Lista de tarefas:
a. Reproduza fielmente o trecho do texto sobre os palestinos que começa em "Opressão sem fronteiras" e termina em "de onde vivem.".
b. Dê seguimento ao texto sobre os palestinos a partir da última frase apresentada.

____ Fonte

No entanto, o relatório da Anistia Internacional mostra que sucessivos governos israelenses consideraram os palestinos uma ameaça demográfica e impuseram medidas para controlar e diminuir sua presença e acesso à terra em Israel e nos TPOs. Esses objetivos demográficos são bem ilustrados pelos planos oficiais de “judaizar” áreas de Israel e da Cisjordânia, incluindo Jerusalém Oriental, que continuam a colocar milhares de palestinos em risco de deslocamentos forçado.

Opressão sem fronteiras

As guerras de 1947-49 e 1967, o governo militar em curso nos Territórios Ocupados por Israel e a criação de regimes jurídicos e administrativos separados dentro do território separaram as comunidades palestinas e as segregaram dos judeus israelenses. Os palestinos foram fragmentados geograficamente e politicamente e sofrem diferentes níveis de discriminação, dependendo de seu status e de onde vivem.

Cidadãos palestinos em Israel atualmente desfrutam de maiores direitos e liberdades do que seus pares nos TPO, enquanto a experiência dos palestinos em Gaza é muito diferente daquela dos que vivem na Cisjordânia. No entanto, a pesquisa da Anistia Internacional mostra que todos os palestinos estão sujeitos ao mesmo sistema abrangente. O tratamento de Israel aos palestinos em todas as áreas está de acordo com o mesmo objetivo: privilegiar os judeus israelenses na distribuição de terras e recursos e minimizar a presença palestina e o acesso à terra.

________
____ Material fornecido

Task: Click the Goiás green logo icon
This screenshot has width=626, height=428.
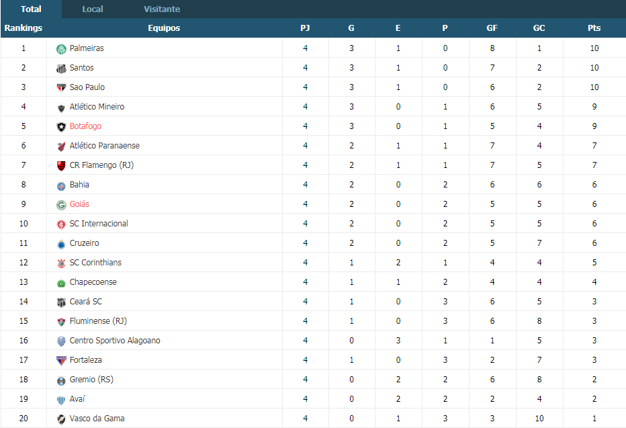Action: tap(61, 205)
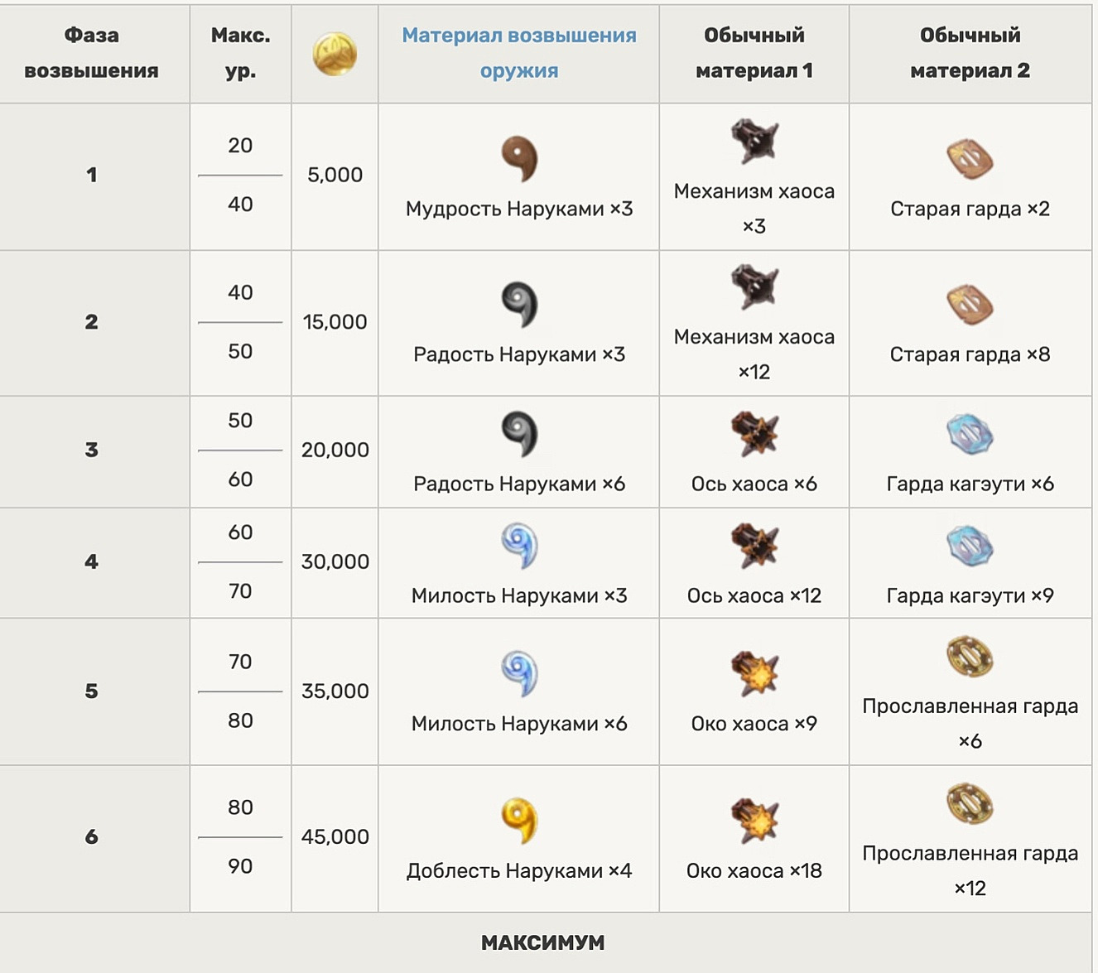Click Механизм хаоса icon in phase 1 row

coord(754,142)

________

Resultados do exercício:
a.
Opressão sem fronteiras

As guerras de 1947-49 e 1967, o governo militar em curso nos Territórios Ocupados por Israel e a criação de regimes jurídicos e administrativos separados dentro do território separaram as comunidades palestinas e as segregaram dos judeus israelenses. Os palestinos foram fragmentados geograficamente e politicamente e sofrem diferentes níveis de discriminação, dependendo de seu status e de onde vivem.

b.
A Anistia Internacional demonstra que as autoridades israelenses tratam os palestinos como um grupo racial inferior, definido por seu status de não-judeu e árabe. Essa discriminação racial é cimentada em leis que afetam os palestinos em Israel e nos TPOs.

Por exemplo, aos cidadãos palestinos de Israel é negada uma nacionalidade, estabelecendo uma diferenciação legal dos judeus israelenses. Na Cisjordânia e em Gaza, onde Israel controla o registro populacional desde 1967, os palestinos não têm cidadania e a maioria é considerada apátrida, exigindo carteiras de identidade dos militares israelenses para viver e trabalhar nos territórios.

Os refugiados palestinos e seus descendentes, que foram deslocados nos conflitos de 1947-49 e 1967, continuam sem o direito de retornar aos seus antigos locais de residência. A exclusão de refugiados de Israel é uma violação flagrante do direito internacional que deixou milhões em um limbo perpétuo de deslocamento forçado.

Os palestinos em Jerusalém Oriental anexada recebem residência permanente em vez de cidadania – embora esse status seja permanente apenas no nome. Desde 1967, mais de 14.000 palestinos tiveram sua residência revogada a critério do Ministério do Interior, resultando em sua transferência forçada para fora da cidade.

Cidadãos de segunda classe

Cidadãos palestinos de Israel, que representam cerca de 19% da população, enfrentam muitas formas de discriminação institucionalizada. Em 2018, a discriminação contra os palestinos foi cristalizada em uma lei constitucional que, pela primeira vez, consagrou Israel exclusivamente como o “estado-nação do povo judeu”. A lei também promove a construção de assentamentos judaicos e rebaixa o status do árabe como língua oficial.

O relatório documenta como os palestinos são efetivamente impedidos de arrendar 80% das terras do Estado de Israel, como resultado de apropriações racistas de terras e uma rede de leis discriminatórias sobre alocação de terras, planejamento e zoneamento.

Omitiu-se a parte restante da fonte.